Silêncios

assim como Mia Couto, que afina silêncios,

o silêncio flutua em minha boca teimosa.

sóbrio, meu silêncio me leva à dimensões

e me torna, ao mesmo tempo, inquieta e letárgica

onde procuro apurar e filtrar todos os símbolos

e imagens da mente revestidas de tempestade

transformando-as em névoas tênues e necessárias


quanto ao meu silêncio fecundo

detenho-o para minha alma pastoreada com prudência

nem sempre percebida, mas provocada 

por mera e otimizada sobrevivência.

: este silêncio alimenta-me e traz-me de volta.

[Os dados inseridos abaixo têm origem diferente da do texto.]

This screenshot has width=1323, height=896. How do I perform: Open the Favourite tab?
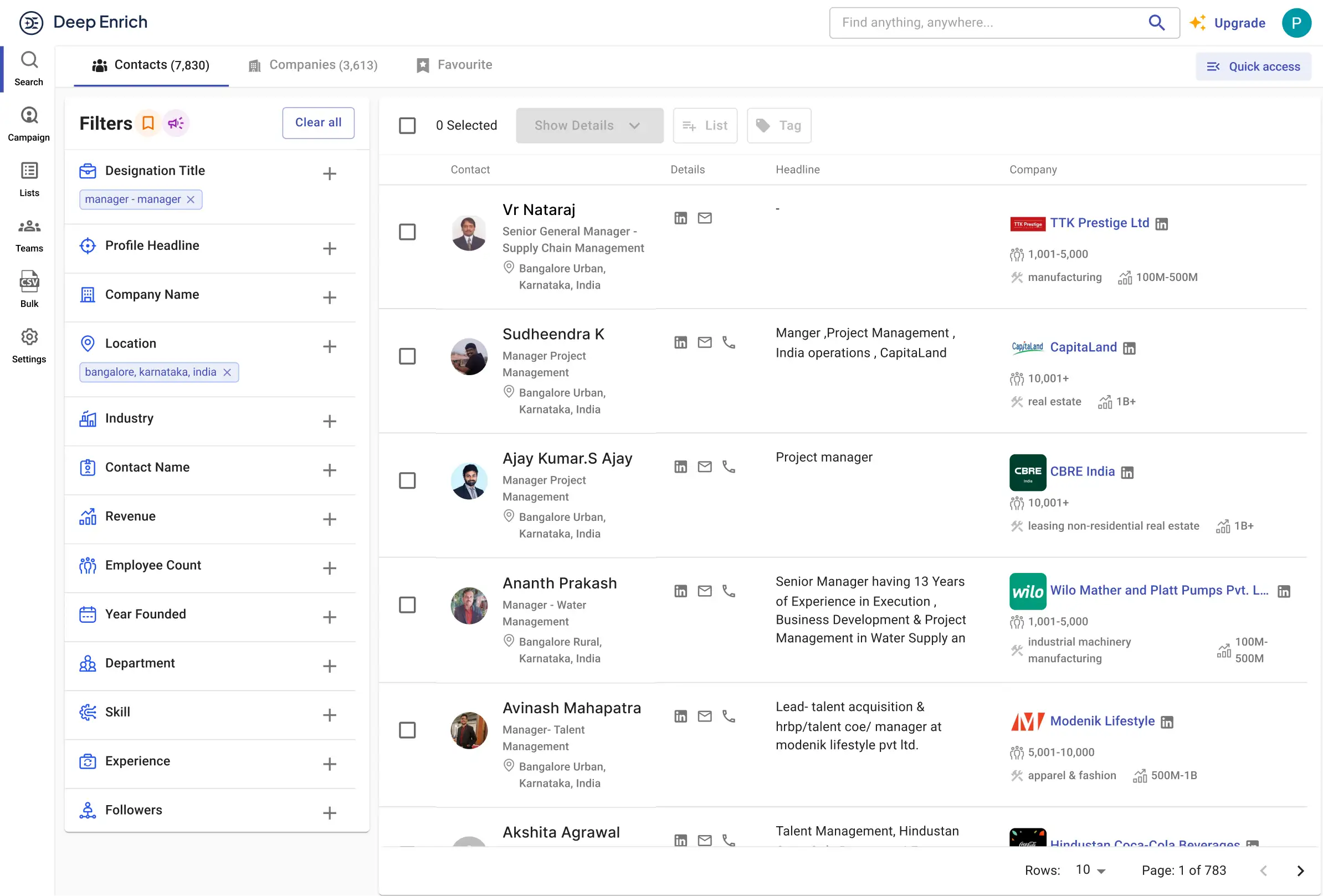point(454,65)
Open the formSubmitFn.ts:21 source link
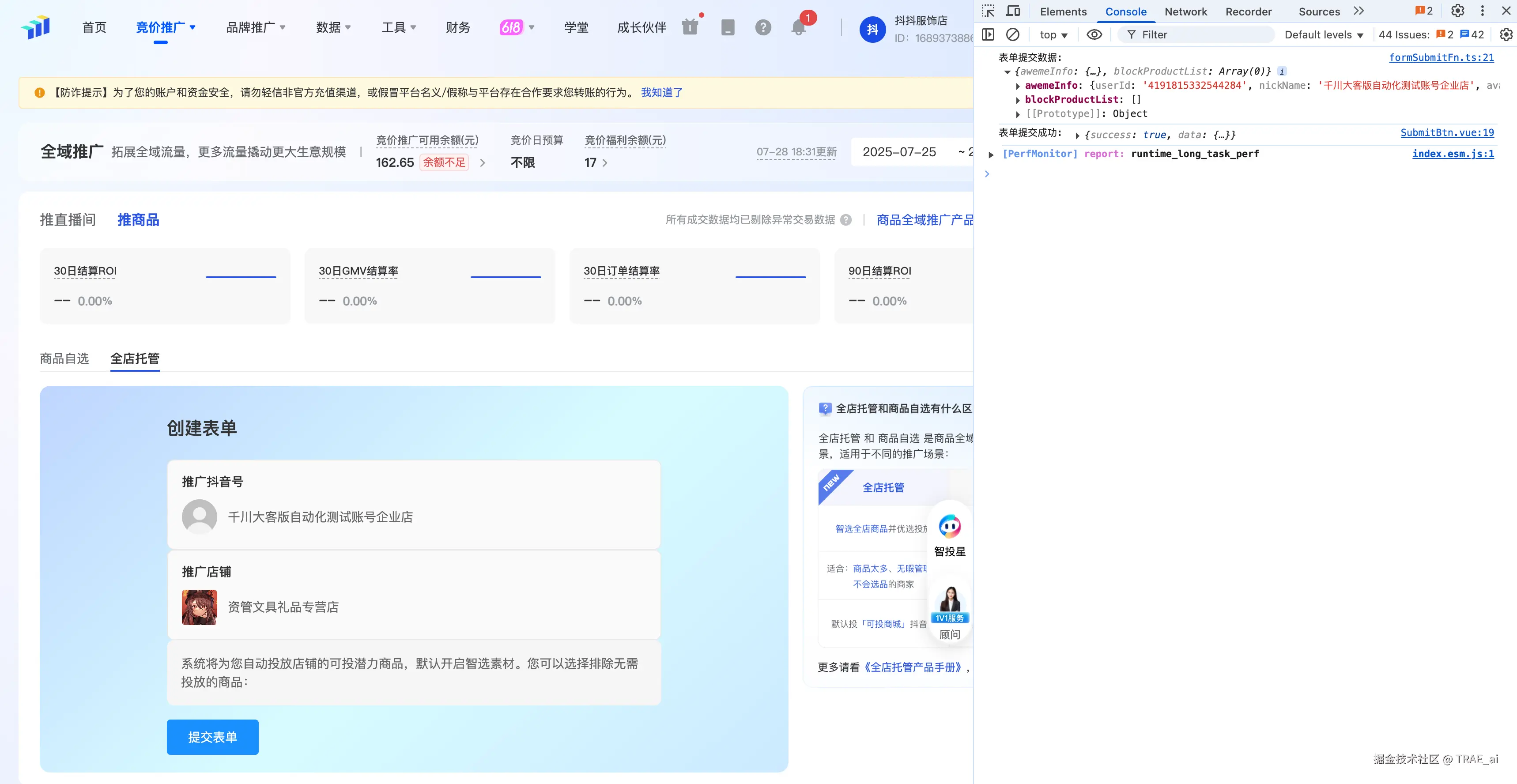The image size is (1517, 784). (1441, 57)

o meu silêncio de escuta, por vezes, esgotado em cansaço

quando nunca, devora-me em pressa, 

no aguardo, nada calmo, do silêncio alheio 

para me arremessar ao oculto de uma vida inacabada 

- deveras construída consciente e, noutras vezes,

- em derradeira destruição desguarnecida.


minha vocação não é o silêncio

ao contrário do Couto, nasci falante, desassombrada

e dentro de mim os sobrados se erguem e cem escadas me movem

porém, estar silente nos momentos onde o grito seria uma estratégia (ou tragédia)

é onde 'falo' mais

: apenas observo e absorvo, da manhã orvalhada, as náuseas da noite passada.


meus silêncios, no plural, manifestam-se de tempos em tempos

vejo-me várias e, várias vezes, em metamorfose constante 

dançando entre girassóis adormecidos, aguardando o sol 

no silêncio do fim de outono, com as flores quase ausentes,

dentro da minha ausência silenciada e soturna.


no silêncio mudo do meu sono, sonho-viajo-escrevo.

uma verdadeira série onírica desliza entre os dedos no teclado

e despertam poemas truncados, inesperados, distantes

como no sonho aberto onde o silêncio rompe o remanso

e do sepulcro nascem versos em um alarido próprio do paradoxo

entre a quietude e a balbúrdia do que sou, sem aspas e entre parênteses.


no repouso da voz nada tímida e discreta

na mudez perante a vida que espalha novas sementes de silêncios

vou aprendendo que o silêncio vivo produz vida emergente

que se cria, transforma, amadure, morre, renasce, cresce

e se apropria cada vez mais de silêncios distanciados da eventual morte

: é amor que chama o silêncio das vidas costuradas.